The story of 144 Brigade’s defence of Wormhoudt and Bambecque must rank in importance alongside the defence of Cassel and Hazebrouck by 145 Brigade. Brigadier Norman’s composite brigade was the final piece in the jigsaw of defence on the western flank of the Dunkerque Corridor; it held the line south of Bergues, containing the attacking German units at great cost, until the perimeter at Dunkerque had been established.

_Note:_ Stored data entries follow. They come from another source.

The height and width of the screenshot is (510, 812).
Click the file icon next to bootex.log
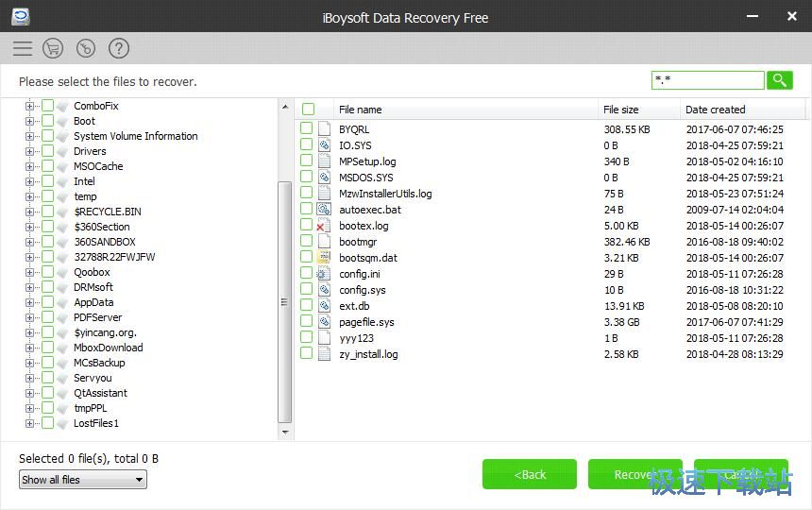click(x=324, y=226)
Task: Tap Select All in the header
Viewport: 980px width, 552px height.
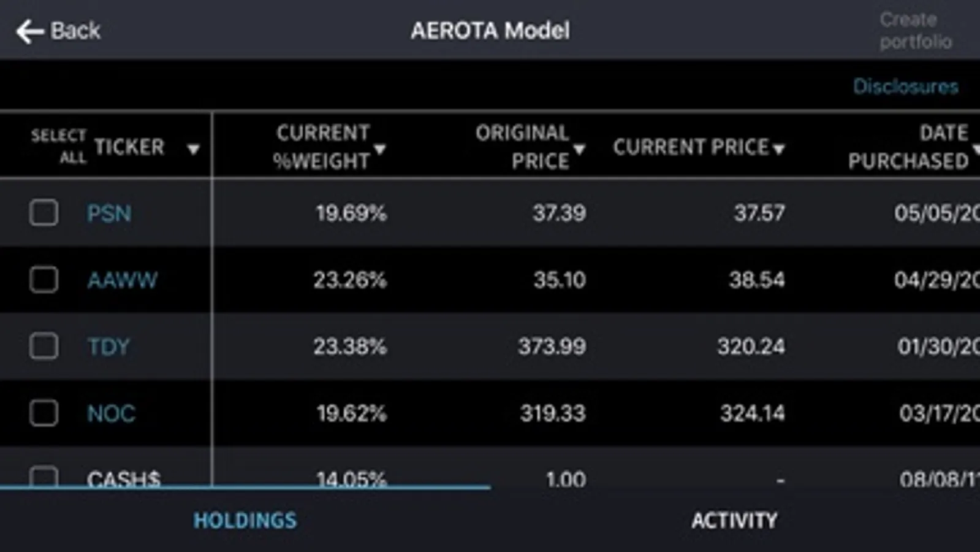Action: [59, 146]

The defence of Wormhoudt has long been associated with the massacre of British servicemen after they had surrendered. The events in the barn at La Plaine au Bois will always be considered one of the most appalling acts of the Second World War, carried out by elements of the Liebstandarte Regiment; almost second nature to these fanatical followers of Adolf Hitler. They found no easy victory at Wormhoudt, in an encounter that saw their regimental commander, Gruppenführer Otto ‘Sepp’ Dietrich, taking shelter in a ditch away from the fury of the Cheshire machine gunners. Overshadowed by the events in the barn are the murders of civilians and British soldiers that took place as the Germans overwhelmed the fragile defence of the Warwicks. Their Medical Officer, marching into captivity, went past the bodies of men of A Company who he was sure had been murdered. An officer of the Worcesters wrote in his diary that all the wounded of his Company were shot by a commander of the Liebstandarte.
There is little other evidence to support the deaths of these men but there is little doubt that many British soldiers met a violent end after they had surrendered in the fields and on the pavements of Wormhoudt and Bambecque.